Le Val‑d’Oise voit renaître ses cours d’eau qui avaient été enfouis pour être mieux contrôlés. Parmi eux, le Petit Rosne et le Croult se dévoilent depuis une vingtaine d’années, par petites touches. Une action qui contribue à réparer le territoire, morcelé par un urbanisme négligent.

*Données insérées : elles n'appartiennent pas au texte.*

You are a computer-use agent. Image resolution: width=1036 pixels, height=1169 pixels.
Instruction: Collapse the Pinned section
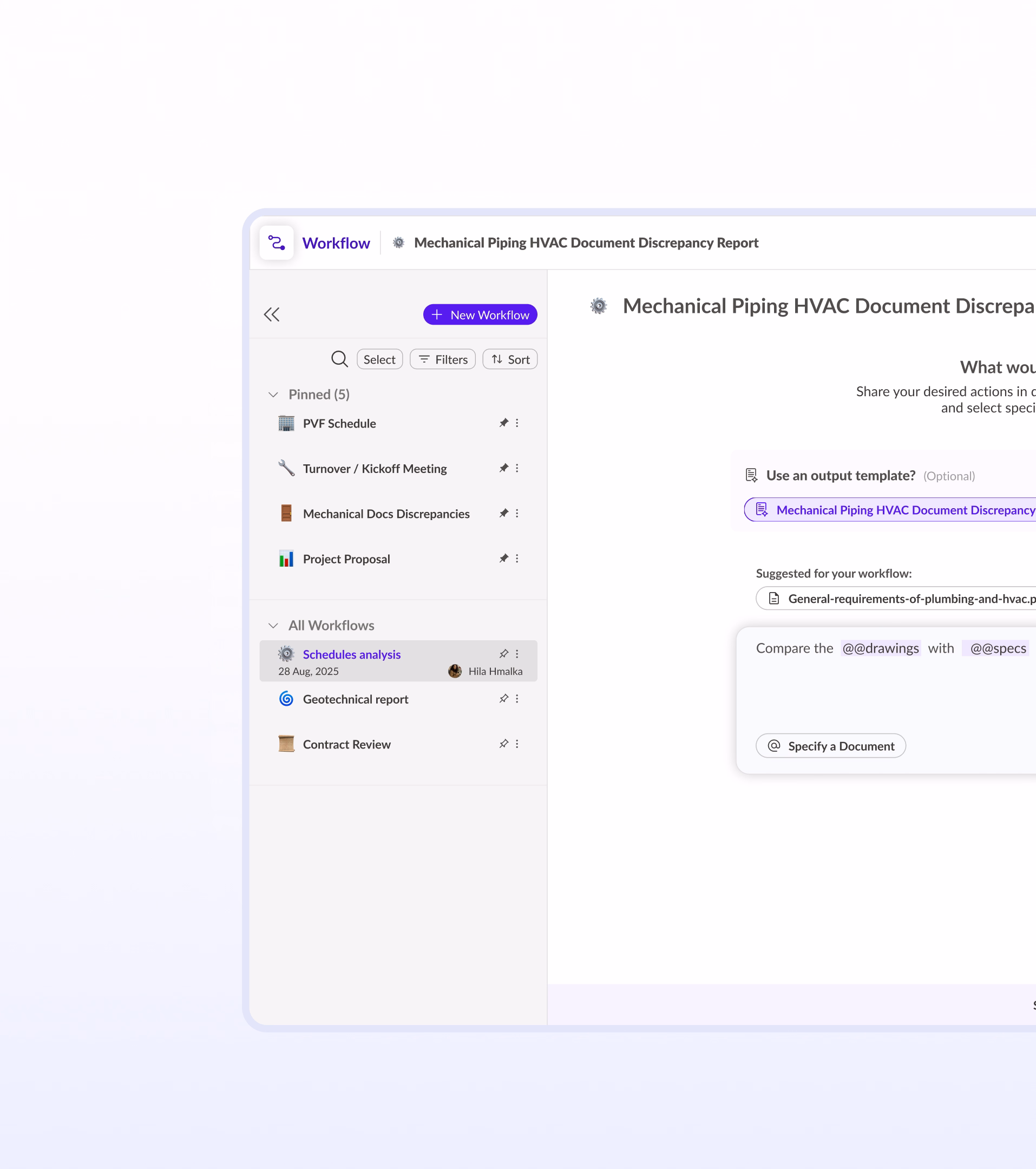[273, 395]
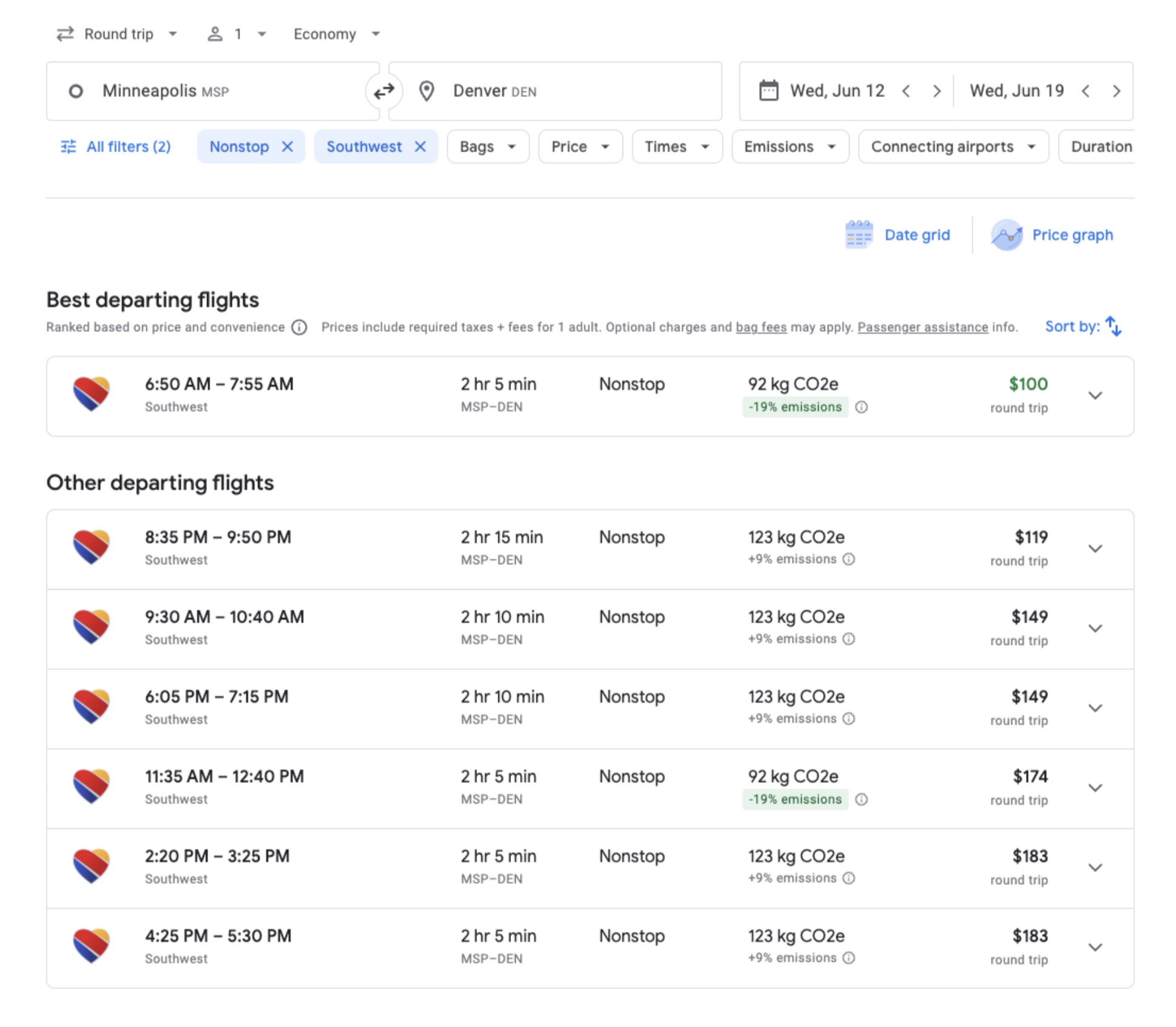Click the -19% emissions badge on best flight

pyautogui.click(x=795, y=407)
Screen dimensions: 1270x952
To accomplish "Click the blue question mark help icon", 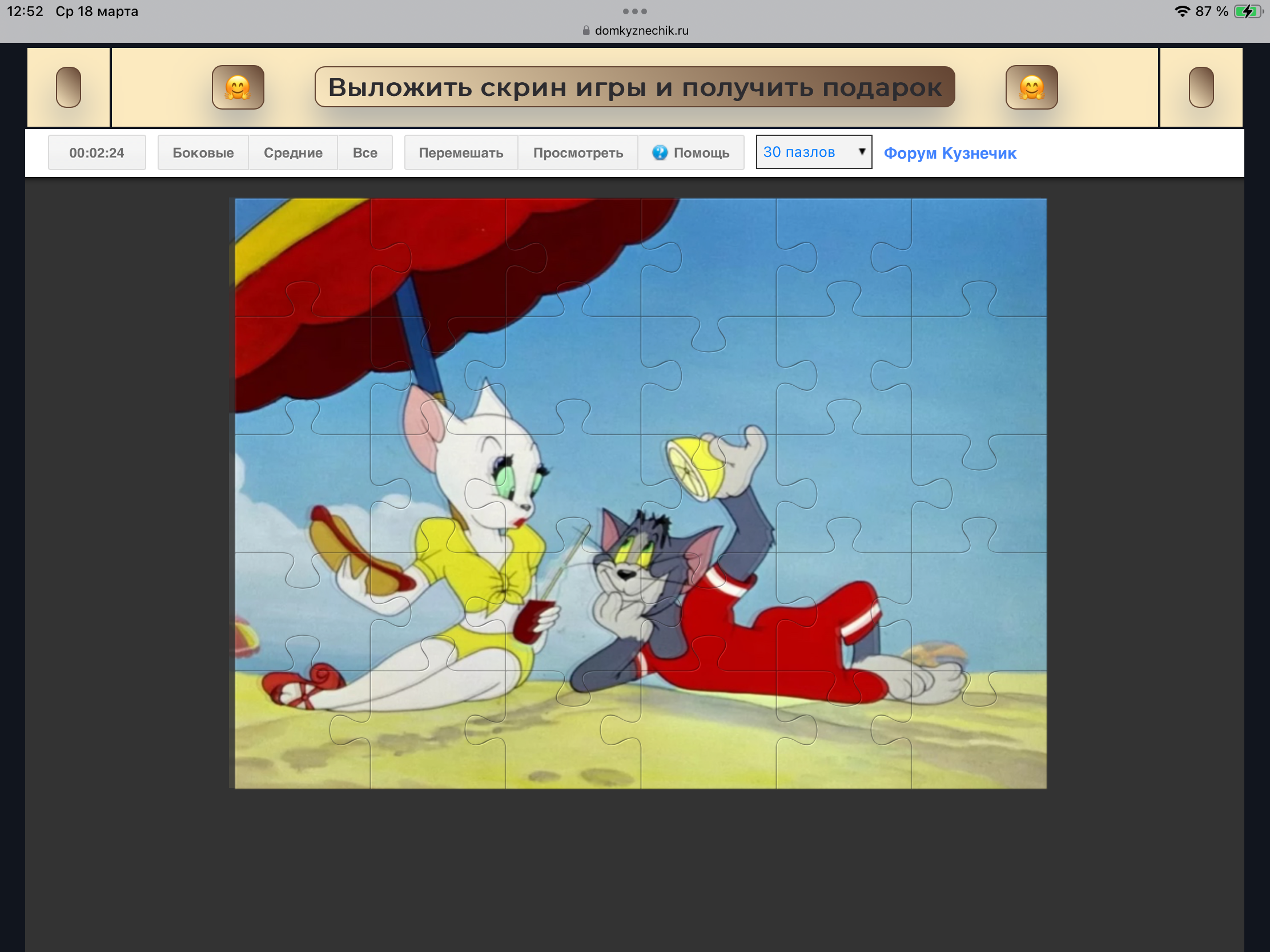I will (660, 152).
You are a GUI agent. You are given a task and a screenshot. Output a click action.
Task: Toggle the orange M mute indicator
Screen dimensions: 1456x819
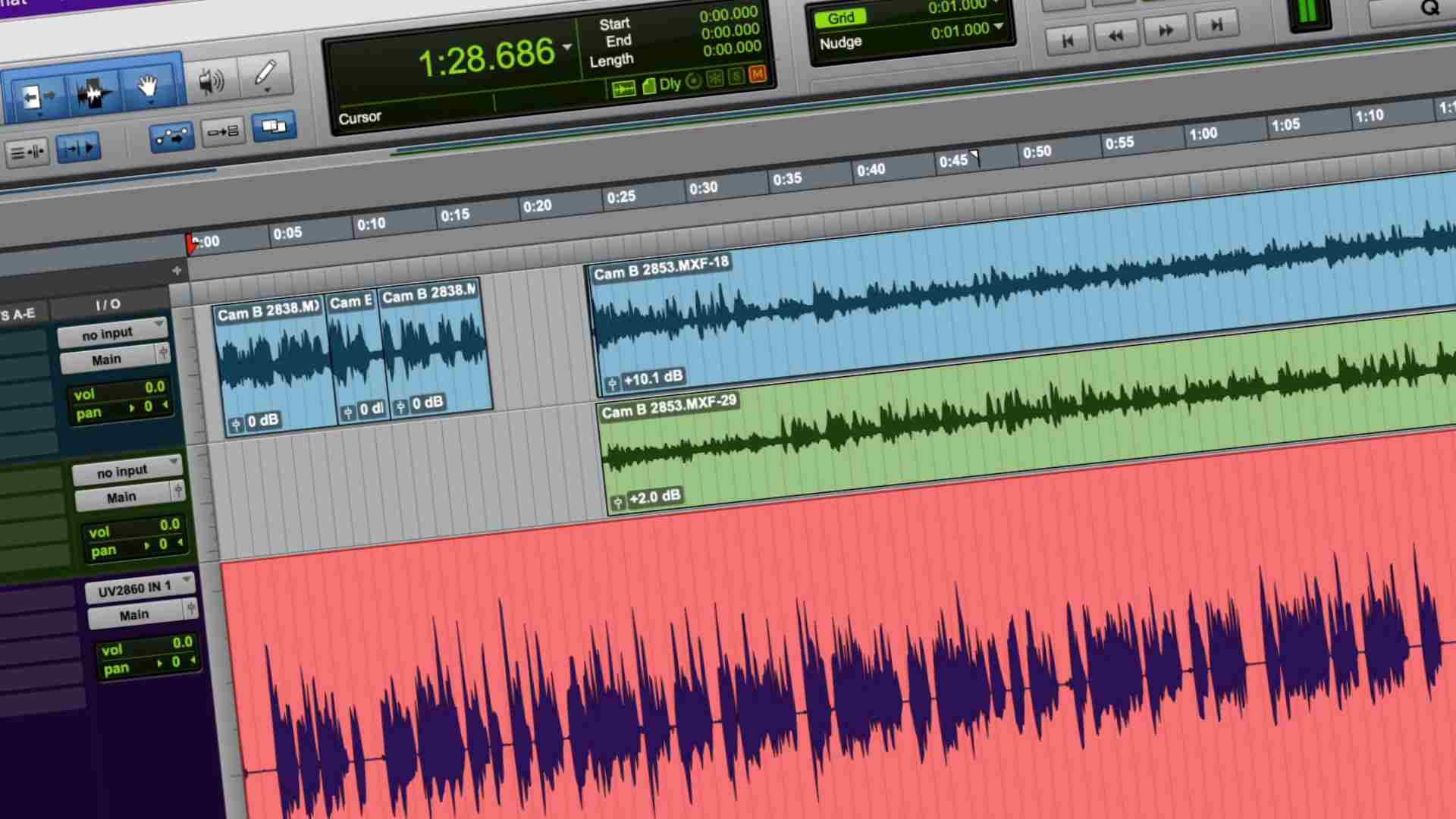[757, 74]
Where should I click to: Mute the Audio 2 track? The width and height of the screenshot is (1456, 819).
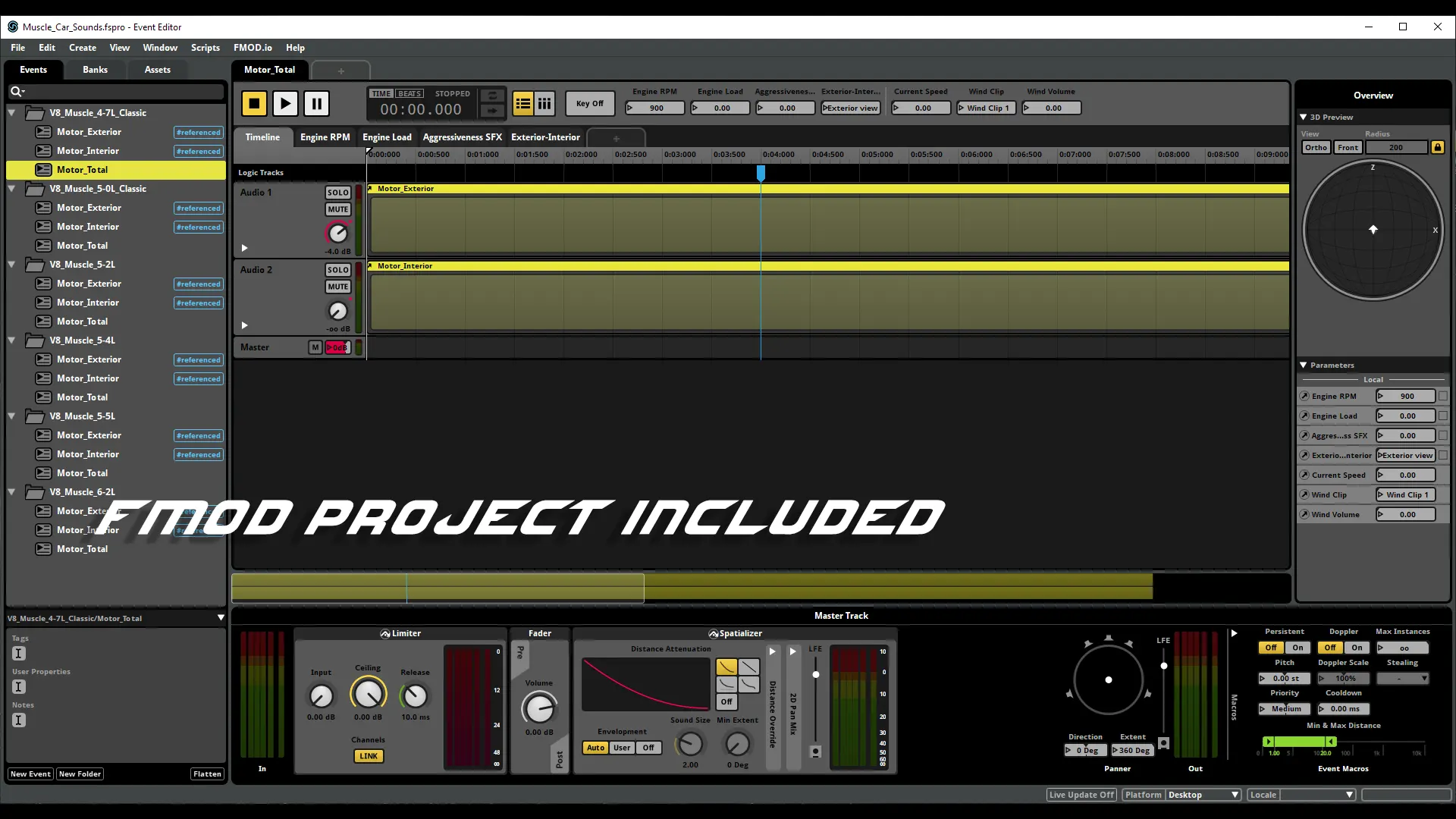(337, 287)
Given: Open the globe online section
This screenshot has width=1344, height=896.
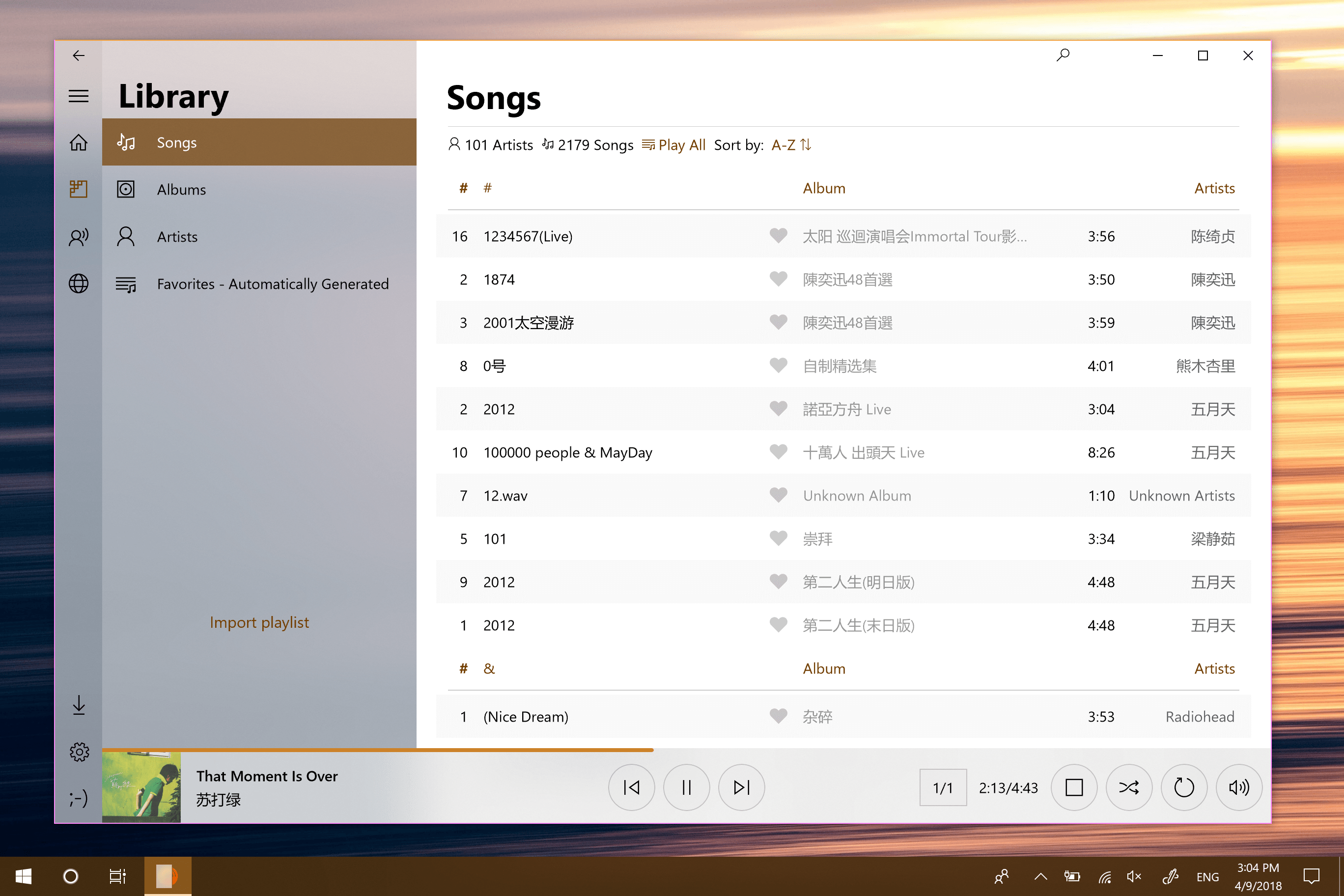Looking at the screenshot, I should [78, 283].
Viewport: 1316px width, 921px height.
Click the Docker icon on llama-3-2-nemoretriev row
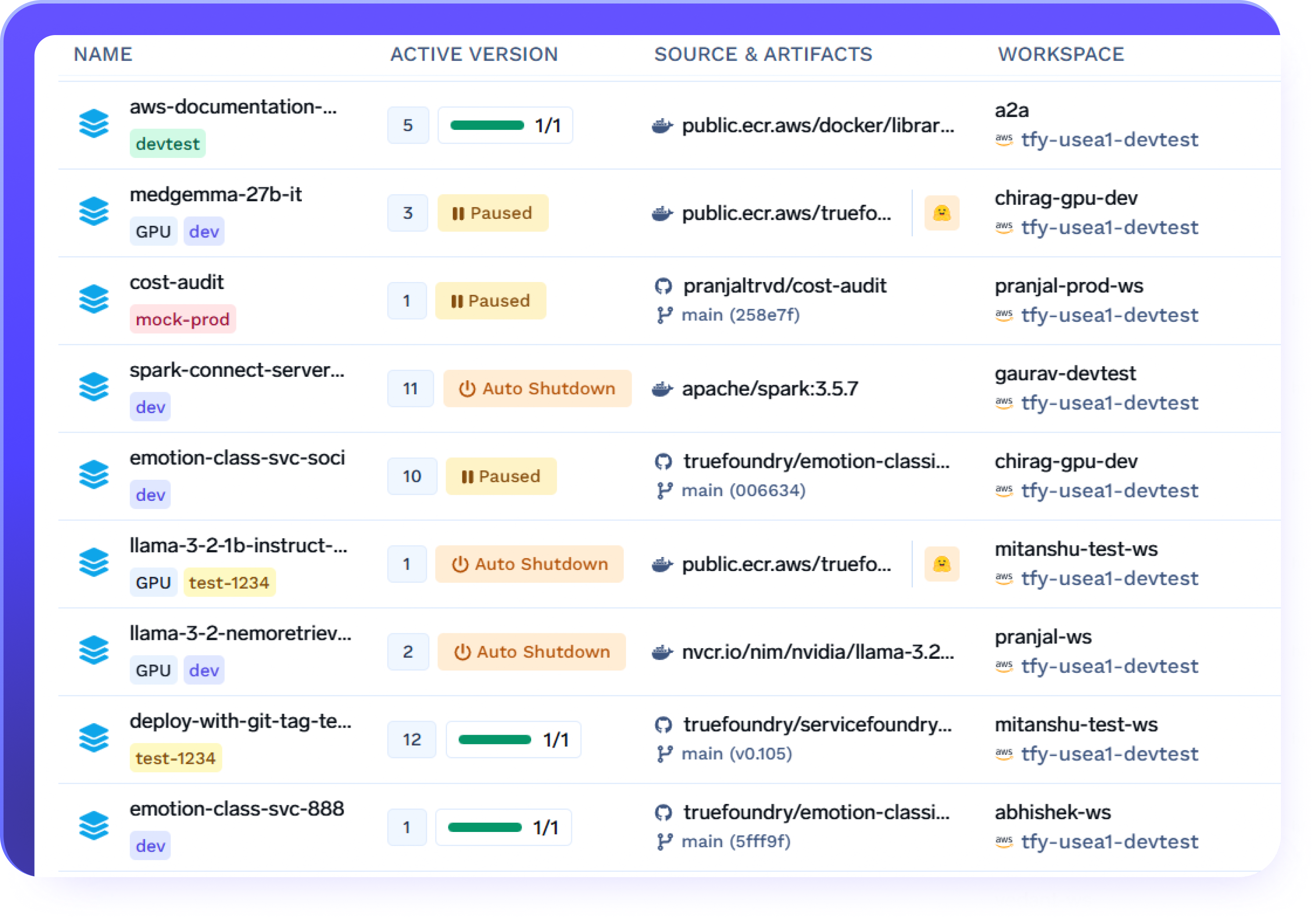[662, 652]
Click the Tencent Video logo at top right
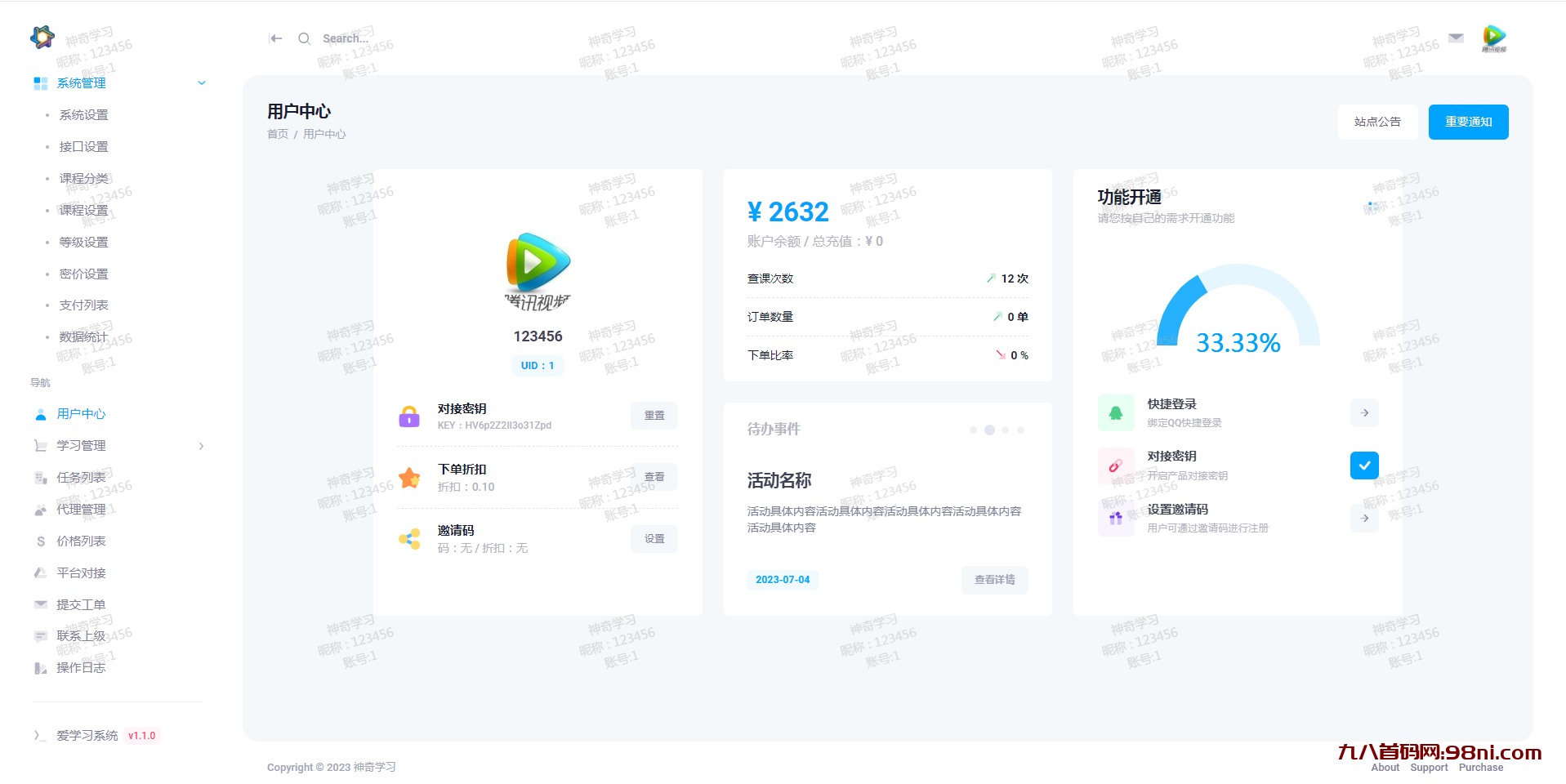Viewport: 1566px width, 784px height. (x=1494, y=38)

La vie des petites rivières franciliennes n’est pas un long fleuve tranquille. À la fin du XIXe siècle, ateliers et petites industries viennent s’implanter le long des cours d’eau et les souillent. Le Petit Rosne et le Croult, deux rivières du Val‑d’Oise, d’environ 22 et 12 km hors affluents, deviennent des cloaques nauséabonds. Pour soustraire à la vue ces nuisances, elles seront en partie enterrées dans des canalisations. D’autres tronçons de rivières sont, eux, enserrés dans un corset de béton pour contenir les débordements, et pouvoir construire davantage, jusqu’au pied de l’eau, voire au-dessus. Le développement urbain s’accélère : aux quartiers pavillonnaires et de grands ensembles, aux zones industrielles et commerciales s’ajoutent des infrastructures autoroutières et ferroviaires, sans compter les aéroports du Bourget et de Roissy-Charles-de-Gaulle, qui hachent le sol et le paysage. Oubliés les méandres naturels du Croult et du Petit Rosne: les ingénieurs tracent une ligne droite pour que l’eau s’écoule à gros débit dans des dalots de béton armé, ces énormes tuyaux qui favorisent le flux. Les années passent, et les cours d’eau sont en grande partie couverts ou enterrés. Si utiles à la Plaine de France, grenier de l’Ile-de-France, ils disparaissent du champ visuel. Les habitants finissent par oublier leur existence. Pourtant, même en partie caché, le Petit Rosne continue à prendre sa source en forêt de Montmorency, puis poursuit son cours à Ézanville et Sarcelles. Plus à l’est, le Croult démarre sa course au Trou du Diable à Goussainville, puis rejoint Le Thillay et Gonesse.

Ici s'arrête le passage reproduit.